--- Text provided ---
:::

CFPA: Yet Another Administration Idea Whose Time Will Not Come

05/29/2010 05:12 am ET | Updated May 25, 2011

For an Administration which claims to be committed to economic recovery through free markets, the Obama Administration does a good job of confusing the issue. Its advocacy of a Consumer Financial Protection Agency is exactly what our economy does not need as it tries to recover from the Great Recession. Both directly and through its close ally, Harvard Law Prof. Elizabeth Warren, the Chairperson of the TARP Congressional Oversight Panel and rumored to be the first Chair of the CFPA if it is created, it argues that this agency is needed to protect the masses and our economy from the depredations of mortgage lenders and credit card issuers who are hell bent on deceiving them. Its mantra is "simplification" of consumer financial documents.

:::

--- Given material ---
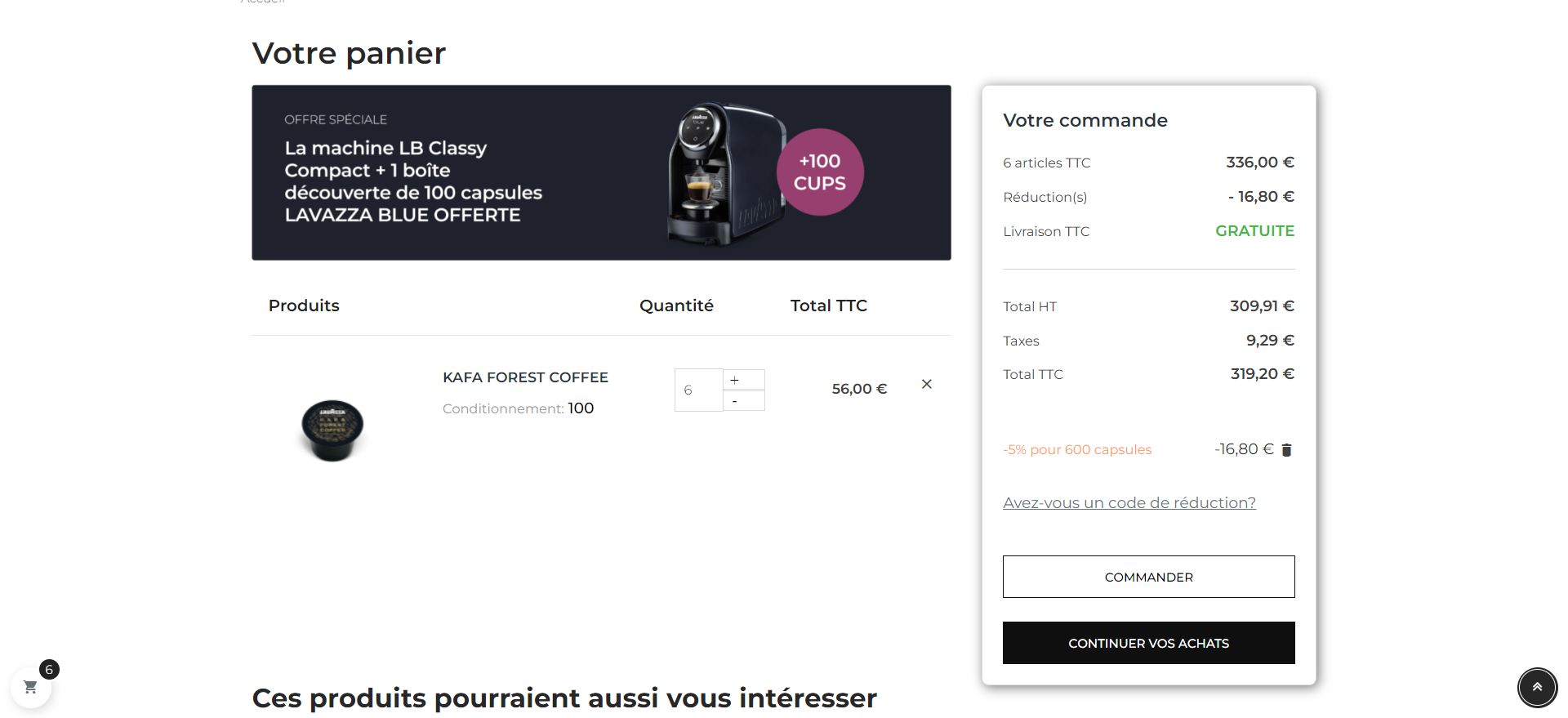
Task: Increase quantity with the plus stepper
Action: [x=744, y=379]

:::

--- What is being asked ---
Can you print out the stretch from "CFPA: Yet Another" through "consumer financial documents." in the Consumer Financial Protection Agency piece above, word for word?

--- Solution to the problem ---
CFPA: Yet Another Administration Idea Whose Time Will Not Come

05/29/2010 05:12 am ET | Updated May 25, 2011

For an Administration which claims to be committed to economic recovery through free markets, the Obama Administration does a good job of confusing the issue. Its advocacy of a Consumer Financial Protection Agency is exactly what our economy does not need as it tries to recover from the Great Recession. Both directly and through its close ally, Harvard Law Prof. Elizabeth Warren, the Chairperson of the TARP Congressional Oversight Panel and rumored to be the first Chair of the CFPA if it is created, it argues that this agency is needed to protect the masses and our economy from the depredations of mortgage lenders and credit card issuers who are hell bent on deceiving them. Its mantra is "simplification" of consumer financial documents.